I can't get the meaning of the "(*)" expression in the following statement:

#define PySpam_System \
 (*(PySpam_System_RETURN (*)PySpam_System_PROTO) PySpam_API[PySpam_System_NUM])

where

#define PySpam_System_NUM 0
#define PySpam_System_RETURN int
#define PySpam_System_PROTO (const char *command)

(excerpt from http://docs.python.org/2/extending/extending.html). What could that mean? (Excuse me for a dumb question). Resembles a function pointer, but with a very confusing syntax.

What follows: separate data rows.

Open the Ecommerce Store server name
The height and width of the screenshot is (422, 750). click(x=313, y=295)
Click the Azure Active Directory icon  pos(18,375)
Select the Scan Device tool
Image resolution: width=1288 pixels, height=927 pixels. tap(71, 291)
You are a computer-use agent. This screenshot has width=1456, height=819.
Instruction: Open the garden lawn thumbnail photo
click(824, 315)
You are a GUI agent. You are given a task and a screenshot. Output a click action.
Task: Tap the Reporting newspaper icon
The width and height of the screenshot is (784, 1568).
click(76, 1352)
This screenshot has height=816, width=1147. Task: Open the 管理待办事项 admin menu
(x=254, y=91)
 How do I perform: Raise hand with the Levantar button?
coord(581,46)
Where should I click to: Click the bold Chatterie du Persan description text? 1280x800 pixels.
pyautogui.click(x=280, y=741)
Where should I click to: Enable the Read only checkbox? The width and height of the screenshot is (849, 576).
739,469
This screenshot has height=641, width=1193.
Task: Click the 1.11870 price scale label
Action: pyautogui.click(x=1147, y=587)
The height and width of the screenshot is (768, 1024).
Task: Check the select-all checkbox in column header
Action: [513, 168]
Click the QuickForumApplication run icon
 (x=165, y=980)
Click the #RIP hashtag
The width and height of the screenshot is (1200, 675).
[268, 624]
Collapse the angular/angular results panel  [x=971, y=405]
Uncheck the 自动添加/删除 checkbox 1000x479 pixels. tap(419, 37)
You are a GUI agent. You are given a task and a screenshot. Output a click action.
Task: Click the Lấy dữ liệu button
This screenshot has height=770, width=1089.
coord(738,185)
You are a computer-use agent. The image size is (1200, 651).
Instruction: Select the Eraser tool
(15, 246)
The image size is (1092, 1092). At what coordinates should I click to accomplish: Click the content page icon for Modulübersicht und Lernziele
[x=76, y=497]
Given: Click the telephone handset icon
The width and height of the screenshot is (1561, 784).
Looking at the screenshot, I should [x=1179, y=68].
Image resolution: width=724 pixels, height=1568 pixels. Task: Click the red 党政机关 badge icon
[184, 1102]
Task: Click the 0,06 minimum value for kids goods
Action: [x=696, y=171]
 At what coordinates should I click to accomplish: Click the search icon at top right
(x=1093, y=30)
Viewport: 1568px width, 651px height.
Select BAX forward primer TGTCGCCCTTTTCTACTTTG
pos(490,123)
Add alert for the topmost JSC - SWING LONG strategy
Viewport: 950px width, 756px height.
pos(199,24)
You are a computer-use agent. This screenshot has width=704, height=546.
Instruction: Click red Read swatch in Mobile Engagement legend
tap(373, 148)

UPDATE: Thanks to Shahbaz and Jonathan things are getting mostly clear, but I still can't get two nuances:

  1. Why const char *command, not just const char *. I thought that the name of the argument should be omitted in function pointer type declaration and type conversion? So it must not be omitted, but rather just can be?
  2. Why (*(int (*)(const char *command)), not just (int (*)(const char *command)? What's the purpose of the outer (*[everything else here])? It's the optional dereferencing of function pointer to the function itself, right?
like image 256
Boris Burkov Avatar asked Apr 10 '13 16:04

Boris Burkov


1 Answers

PySpam_System_RETURN (*)PySpam_System_PROTO

expands to:

int (*)(const char *command)

This is a function pointer type. So basically the following:

(*(PySpam_System_RETURN (*)PySpam_System_PROTO) PySpam_API[PySpam_System_NUM])

which translates to:

(*(int (*)(const char *command)) PySpam_API[0])

is calling the value of PySpam_API[0] as if it's a function with a const char* argument and an int return value (cast to function pointer). Note that this is still missing the arguments, so whoever uses the macro should give it arguments, such as:

PySpam_System("some string");

On your update:

  1. The argument name is optional. They could have just written const char *. I believe the name was written for clarity. Right now, without looking anywhere else, I understood that the function takes a command, so it was helpful I'd say.
  2. Again, you are right. The initial * dereferences the function pointer. In C, that's quite optional. It would be more symmetrical to put it, since you are dereferencing a pointer, but since not dereferencing a function pointer doesn't make sense, if you don't dereference it wouldn't make any difference, C would do the only sane thing for you. In fact, even if you put ****** instead of just one, it would still work.